No reason to feel bad because you make the same mistake more than once, but you should feel bad for the reasons you make the same mistake repeatedly. And remember that you learn by gaining new knowledge, not by simply making mistakes as your analogy below attempts to describe.
>
> You may have already noticed the tie-in with evolution. Genetic copying
> makes mistakes (mutations). The ones that don't work get corrected
> (natural selection).
No, you're conflating, or confusing, genetic copying error correction code systems with "evolution" and "natural selection".
Genetic copying sometimes makes mistakes that error correcting codes can not repair, and sometimes results in mutations that can be neutral, beneficial or deleterious when expressed in the phenotype. The mutations that "don't work" are not "corrected", they are deleterious.
Your analogy is tainted by your preconceptions. Mutations don't learn from their mistakes.
>A few manage to work even better. Functional
> complexity advances; some might call it progress. But a crucial part is
> the correction of mistakes.
>
You are probably right, genetic error correction has always, since first life, been crucial to survival.
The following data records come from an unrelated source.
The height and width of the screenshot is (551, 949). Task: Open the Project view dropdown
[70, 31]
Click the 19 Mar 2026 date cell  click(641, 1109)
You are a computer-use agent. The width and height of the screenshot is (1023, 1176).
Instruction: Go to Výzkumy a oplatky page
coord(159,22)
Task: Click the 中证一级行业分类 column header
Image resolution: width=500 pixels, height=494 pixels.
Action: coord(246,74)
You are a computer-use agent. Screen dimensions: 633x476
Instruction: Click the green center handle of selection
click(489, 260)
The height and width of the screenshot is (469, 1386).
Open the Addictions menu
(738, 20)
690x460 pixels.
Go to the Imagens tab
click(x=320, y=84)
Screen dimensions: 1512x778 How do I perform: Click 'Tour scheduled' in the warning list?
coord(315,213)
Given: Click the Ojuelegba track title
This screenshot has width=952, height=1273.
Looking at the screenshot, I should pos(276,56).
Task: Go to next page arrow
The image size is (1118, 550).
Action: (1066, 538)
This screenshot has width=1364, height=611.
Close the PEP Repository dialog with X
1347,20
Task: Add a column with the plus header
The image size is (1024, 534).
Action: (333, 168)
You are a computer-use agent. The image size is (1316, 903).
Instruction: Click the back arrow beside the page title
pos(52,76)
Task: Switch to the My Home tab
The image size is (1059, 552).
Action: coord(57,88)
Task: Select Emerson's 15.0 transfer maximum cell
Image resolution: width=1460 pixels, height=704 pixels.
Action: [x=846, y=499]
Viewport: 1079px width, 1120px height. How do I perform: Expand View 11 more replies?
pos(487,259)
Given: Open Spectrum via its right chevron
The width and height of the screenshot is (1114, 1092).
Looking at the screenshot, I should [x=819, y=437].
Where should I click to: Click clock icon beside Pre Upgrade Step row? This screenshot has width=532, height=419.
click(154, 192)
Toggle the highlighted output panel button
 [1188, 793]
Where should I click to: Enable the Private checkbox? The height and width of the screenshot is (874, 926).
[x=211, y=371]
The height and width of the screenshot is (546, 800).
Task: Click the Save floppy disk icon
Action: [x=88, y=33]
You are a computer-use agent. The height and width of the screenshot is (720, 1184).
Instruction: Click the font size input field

Too bad you don't recognize that the genetic copying system has no way of learning, as you do when you make mistakes, such as reading books or being convinced by logical arguments.
You might consider also that you have made many mistakes in this post, such as claiming that functional complexity increases ("advances").
Most evolutionists would likely claim that evolution does not tend to increase complexity, nor does evolutionary theory predict that, but just the opposite, when it comes to "functional" complexity.